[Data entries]
╔══

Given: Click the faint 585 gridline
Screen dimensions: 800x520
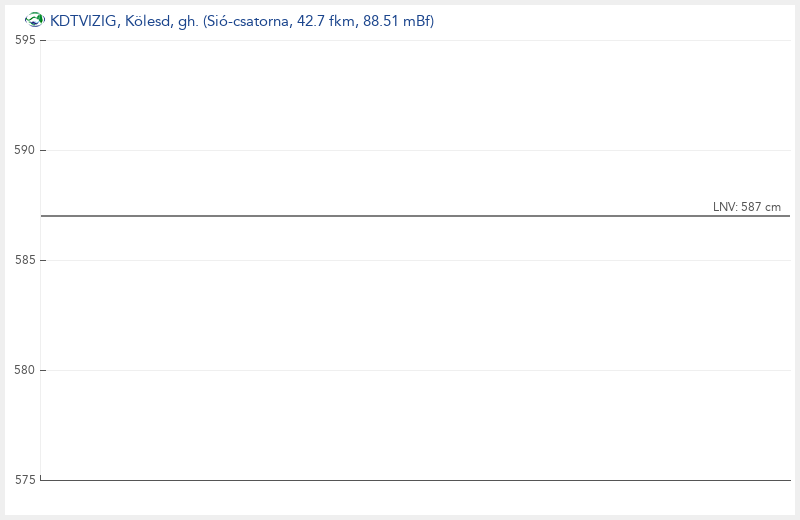Looking at the screenshot, I should 400,260.
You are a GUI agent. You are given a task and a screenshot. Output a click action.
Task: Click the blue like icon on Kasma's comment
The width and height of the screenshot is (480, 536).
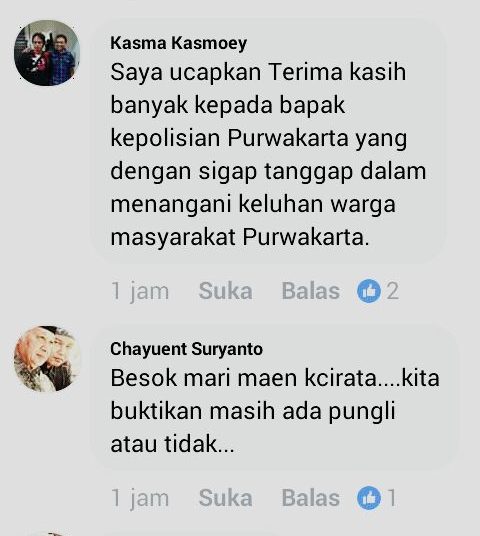coord(369,291)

╚══

## [How to complete this task]
When you come to the line containing "Task: Click the" in the records above, repeat that line and all lines after it exactly, but not the pictures.

## [The answer]
Task: Click the blue like icon on Kasma's comment
The width and height of the screenshot is (480, 536).
coord(369,291)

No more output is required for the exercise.